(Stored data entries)

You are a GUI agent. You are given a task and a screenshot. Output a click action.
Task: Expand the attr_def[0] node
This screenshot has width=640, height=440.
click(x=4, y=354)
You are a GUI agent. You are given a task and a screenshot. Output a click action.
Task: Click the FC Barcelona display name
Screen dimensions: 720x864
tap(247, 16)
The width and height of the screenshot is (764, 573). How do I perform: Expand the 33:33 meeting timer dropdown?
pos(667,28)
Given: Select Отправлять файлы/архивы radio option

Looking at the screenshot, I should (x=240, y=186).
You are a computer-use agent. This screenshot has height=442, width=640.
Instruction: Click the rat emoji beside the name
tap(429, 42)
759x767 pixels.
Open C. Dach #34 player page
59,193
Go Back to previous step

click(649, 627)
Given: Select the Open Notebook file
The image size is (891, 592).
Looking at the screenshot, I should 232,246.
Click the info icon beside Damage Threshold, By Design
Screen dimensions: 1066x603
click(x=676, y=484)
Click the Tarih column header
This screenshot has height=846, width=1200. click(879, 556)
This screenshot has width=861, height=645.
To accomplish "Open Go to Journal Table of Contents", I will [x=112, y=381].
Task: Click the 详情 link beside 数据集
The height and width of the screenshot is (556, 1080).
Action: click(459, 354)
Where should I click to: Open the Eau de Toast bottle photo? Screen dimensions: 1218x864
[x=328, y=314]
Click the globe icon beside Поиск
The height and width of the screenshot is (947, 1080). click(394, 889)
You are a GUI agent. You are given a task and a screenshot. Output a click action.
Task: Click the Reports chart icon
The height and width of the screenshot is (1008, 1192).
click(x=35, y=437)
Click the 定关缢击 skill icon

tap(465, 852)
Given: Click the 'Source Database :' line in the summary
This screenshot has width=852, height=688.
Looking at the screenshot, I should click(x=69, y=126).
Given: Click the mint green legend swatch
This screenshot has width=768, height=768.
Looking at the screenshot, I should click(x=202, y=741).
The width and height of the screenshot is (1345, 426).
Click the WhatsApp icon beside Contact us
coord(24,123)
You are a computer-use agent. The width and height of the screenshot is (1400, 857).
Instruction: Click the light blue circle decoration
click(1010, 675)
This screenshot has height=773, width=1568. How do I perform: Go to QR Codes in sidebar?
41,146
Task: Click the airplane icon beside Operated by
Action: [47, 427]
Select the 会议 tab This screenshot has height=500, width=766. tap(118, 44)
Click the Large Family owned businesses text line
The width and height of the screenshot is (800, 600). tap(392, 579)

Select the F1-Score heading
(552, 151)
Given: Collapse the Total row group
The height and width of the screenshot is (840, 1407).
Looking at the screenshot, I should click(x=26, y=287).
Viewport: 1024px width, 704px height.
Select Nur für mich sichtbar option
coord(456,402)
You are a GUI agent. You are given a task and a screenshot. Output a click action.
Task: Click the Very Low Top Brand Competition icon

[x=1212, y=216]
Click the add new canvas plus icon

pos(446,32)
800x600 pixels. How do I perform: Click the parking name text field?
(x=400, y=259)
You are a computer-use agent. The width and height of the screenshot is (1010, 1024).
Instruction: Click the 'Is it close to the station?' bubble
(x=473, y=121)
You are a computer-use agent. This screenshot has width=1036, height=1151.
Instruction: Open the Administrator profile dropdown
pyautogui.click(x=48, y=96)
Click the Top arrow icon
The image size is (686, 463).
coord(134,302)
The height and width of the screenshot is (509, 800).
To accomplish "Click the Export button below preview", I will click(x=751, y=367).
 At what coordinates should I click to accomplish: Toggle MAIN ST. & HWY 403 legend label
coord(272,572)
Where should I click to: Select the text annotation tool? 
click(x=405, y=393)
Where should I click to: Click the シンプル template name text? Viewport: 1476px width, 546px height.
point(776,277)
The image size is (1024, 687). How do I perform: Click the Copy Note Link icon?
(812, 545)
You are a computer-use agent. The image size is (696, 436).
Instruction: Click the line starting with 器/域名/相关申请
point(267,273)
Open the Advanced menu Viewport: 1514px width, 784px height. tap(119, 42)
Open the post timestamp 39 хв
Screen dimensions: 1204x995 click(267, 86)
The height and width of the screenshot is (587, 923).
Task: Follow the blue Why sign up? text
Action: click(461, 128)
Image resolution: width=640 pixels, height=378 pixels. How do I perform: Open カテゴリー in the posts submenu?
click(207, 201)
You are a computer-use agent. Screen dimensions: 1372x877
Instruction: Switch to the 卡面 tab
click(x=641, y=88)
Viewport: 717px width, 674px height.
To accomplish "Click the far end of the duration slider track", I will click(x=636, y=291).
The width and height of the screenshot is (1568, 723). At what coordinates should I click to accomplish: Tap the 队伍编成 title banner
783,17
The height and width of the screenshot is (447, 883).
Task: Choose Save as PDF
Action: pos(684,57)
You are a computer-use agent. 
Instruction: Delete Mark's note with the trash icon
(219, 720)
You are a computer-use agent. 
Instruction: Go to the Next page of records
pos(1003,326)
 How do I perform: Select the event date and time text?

-- What is required --
Go through the entries above and report each line with the string "computer" in it.

-- Response to the task --
You are a computer-use agent. This screenshot has height=442, width=640.
You are a computer-use agent. The width and height of the screenshot is (1400, 857).
You are a computer-use agent. The width and height of the screenshot is (1010, 1024).
You are a computer-use agent. This screenshot has width=1036, height=1151.
You are a computer-use agent. The image size is (696, 436).
You are a computer-use agent. Screen dimensions: 1372x877
You are a computer-use agent. 
You are a computer-use agent. 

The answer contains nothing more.